Hollywood perdió a uno de sus actores más versátiles. James Ransone, conocido por su icónico papel como Eddie Kaspbrak adulto en IT: Chapter 2 y por su interpretación de Ziggy Sobotka en The Wire, falleció a los 46 años. La Oficina del Médico Forense del Condado de Los Ángeles confirmó que fue encontrado sin vida el viernes pasado en su residencia de California, donde vivía junto a su esposa Jamie McPhee y su hijo.
El Eddie Kaspbrak que nos quedó en la memoria
Para los fans del universo de Stephen King, Ransone será recordado eternamente como la versión adulta de Eddie Kaspbrak, el hipocondríaco miembro del Club de los Perdedores. Su interpretación en IT: Chapter 2 logró capturar perfectamente la esencia del personaje que Jack Dylan Grazer había construido en la primera película. Ransone le dio vida a un Eddie adulto atrapado en un matrimonio tóxico, luchando contra sus miedos más profundos mientras enfrentaba nuevamente a Pennywise en Derry.
Su química con el resto del elenco adulto del Club de los Perdedores, especialmente con Bill Hader (Richie Tozier), fue uno de los aspectos más celebrados de la secuela. La escena final de Eddie en las catacumbas bajo Derry se convirtió en uno de los momentos más emotivos de la película, demostrando la capacidad de Ransone para transmitir vulnerabilidad y valentía en igual medida.
Una carrera marcada por personajes complejos
Antes de llegar al universo de Stephen King, Ransone ya había dejado su marca en la televisión contemporánea. Su papel como Ziggy Sobotka en la segunda temporada de The Wire sigue siendo considerado por muchos críticos y fans como uno de los puntos más altos de la aclamada serie de HBO. Ziggy era un personaje trágico, impulsivo y profundamente humano, y Ransone logró que el público conectara con él a pesar de sus errores y malas decisiones.
En el género del terror, además de IT: Chapter 2, Ransone protagonizó la saga Sinister, donde interpretó al Diputado So & So en ambas entregas. Su trabajo en estas películas demostró su capacidad para moverse entre el horror sobrenatural y el drama psicológico con naturalidad.
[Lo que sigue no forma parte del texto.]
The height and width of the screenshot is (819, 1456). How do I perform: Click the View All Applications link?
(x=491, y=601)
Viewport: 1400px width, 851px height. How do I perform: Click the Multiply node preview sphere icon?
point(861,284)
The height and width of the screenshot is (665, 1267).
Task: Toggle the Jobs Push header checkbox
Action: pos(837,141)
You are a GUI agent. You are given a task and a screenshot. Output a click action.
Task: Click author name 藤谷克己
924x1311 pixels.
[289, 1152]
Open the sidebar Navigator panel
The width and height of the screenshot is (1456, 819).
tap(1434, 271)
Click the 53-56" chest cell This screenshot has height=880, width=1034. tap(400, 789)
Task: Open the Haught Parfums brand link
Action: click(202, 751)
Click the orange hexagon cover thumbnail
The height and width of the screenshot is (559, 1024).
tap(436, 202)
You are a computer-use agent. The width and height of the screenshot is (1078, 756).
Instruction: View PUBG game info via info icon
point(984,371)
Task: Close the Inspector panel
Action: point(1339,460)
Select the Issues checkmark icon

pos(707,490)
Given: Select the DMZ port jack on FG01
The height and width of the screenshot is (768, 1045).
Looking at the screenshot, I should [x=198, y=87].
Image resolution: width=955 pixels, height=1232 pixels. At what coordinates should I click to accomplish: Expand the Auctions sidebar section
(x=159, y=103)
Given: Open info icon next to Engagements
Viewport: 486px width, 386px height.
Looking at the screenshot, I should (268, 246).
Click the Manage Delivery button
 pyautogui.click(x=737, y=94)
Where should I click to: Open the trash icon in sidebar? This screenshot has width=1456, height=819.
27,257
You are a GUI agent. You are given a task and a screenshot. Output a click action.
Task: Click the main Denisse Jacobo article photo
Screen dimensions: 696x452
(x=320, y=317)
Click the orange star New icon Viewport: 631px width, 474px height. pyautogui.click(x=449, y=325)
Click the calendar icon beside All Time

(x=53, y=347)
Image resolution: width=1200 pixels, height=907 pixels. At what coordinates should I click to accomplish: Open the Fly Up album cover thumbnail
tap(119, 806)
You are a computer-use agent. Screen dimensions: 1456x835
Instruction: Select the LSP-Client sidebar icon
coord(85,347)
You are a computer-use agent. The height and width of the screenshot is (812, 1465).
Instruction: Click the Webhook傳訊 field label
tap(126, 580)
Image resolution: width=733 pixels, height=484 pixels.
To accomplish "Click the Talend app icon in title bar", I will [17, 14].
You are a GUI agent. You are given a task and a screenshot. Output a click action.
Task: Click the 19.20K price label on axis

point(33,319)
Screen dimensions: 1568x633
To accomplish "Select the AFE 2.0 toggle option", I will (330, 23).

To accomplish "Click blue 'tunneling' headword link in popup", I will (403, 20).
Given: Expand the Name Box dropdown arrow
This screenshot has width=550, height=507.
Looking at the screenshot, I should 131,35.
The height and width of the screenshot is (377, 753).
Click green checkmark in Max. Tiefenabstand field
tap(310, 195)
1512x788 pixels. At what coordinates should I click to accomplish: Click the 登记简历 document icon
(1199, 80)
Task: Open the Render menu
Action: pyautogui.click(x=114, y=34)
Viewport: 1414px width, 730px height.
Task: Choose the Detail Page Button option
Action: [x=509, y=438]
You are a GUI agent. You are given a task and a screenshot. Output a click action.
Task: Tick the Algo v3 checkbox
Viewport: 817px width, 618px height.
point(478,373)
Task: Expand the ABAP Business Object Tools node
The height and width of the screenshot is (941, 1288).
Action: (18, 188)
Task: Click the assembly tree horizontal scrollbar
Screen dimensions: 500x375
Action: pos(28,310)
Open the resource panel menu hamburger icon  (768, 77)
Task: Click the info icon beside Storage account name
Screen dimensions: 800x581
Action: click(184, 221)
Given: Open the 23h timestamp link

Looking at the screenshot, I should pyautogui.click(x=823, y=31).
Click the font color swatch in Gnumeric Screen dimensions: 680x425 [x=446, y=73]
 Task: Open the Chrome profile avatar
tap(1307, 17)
Su filmografía incluye colaboraciones con directores de culto. Trabajó con Spike Lee en la adaptación estadounidense de Oldboy, con Sean Baker en Tangerine (filmada completamente con iPhones), y con Ti West en In a Valley of Violence. En televisión, además de The Wire, apareció en series como Generation Kill, Law and Order, CSI y Hawaii Five-0.
Más allá de la pantalla
La vida de Ransone estuvo marcada por desafíos personales que enfrentó con valentía. Durante su juventud luchó contra una adicción a la heroína que lo llevó a acumular una deuda de 30 mil dólares. A los 28 años logró la sobriedad, un logro del que hablaba abiertamente. En 2021, utilizó sus redes sociales para revelar que era sobreviviente de abuso sexual, un crimen que había denunciado un año antes pero que las autoridades de Baltimore se negaron a investigar. Su agresor fue un profesor de matemática llamado Timothy Rualo, quien lo atacó cuando tenía 13 años.
Ante su fallecimiento, su esposa Jamie McPhee canalizó el dolor hacia una causa solidaria, iniciando una campaña de recaudación de fondos para la National Alliance on Mental Illness (NAMI), buscando que la tragedia se transforme en apoyo para quienes atraviesan crisis de salud mental.
Un legado que permanece
James Ransone deja un legado de interpretaciones memorables que van desde el drama criminal hasta el terror sobrenatural. Para los fans de Stephen King, su Eddie Kaspbrak adulto permanecerá como una de las adaptaciones más fieles y emotivas del universo del autor. Su capacidad para transmitir vulnerabilidad, miedo y coraje en sus personajes lo convirtió en un actor único, capaz de hacer que incluso los personajes más complejos resultaran profundamente humanos.
El mundo del entretenimiento pierde a un talento versátil que dejó su huella tanto en producciones independientes como en grandes éxitos de Hollywood.
Si vos o algún familiar o allegado atraviesa una crisis emocional, podés contactarte con la línea de ayuda 135 desde CABA y GBA (gratuita), o al 0800 345 1435 desde todo el país. El llamado es confidencial y anónimo.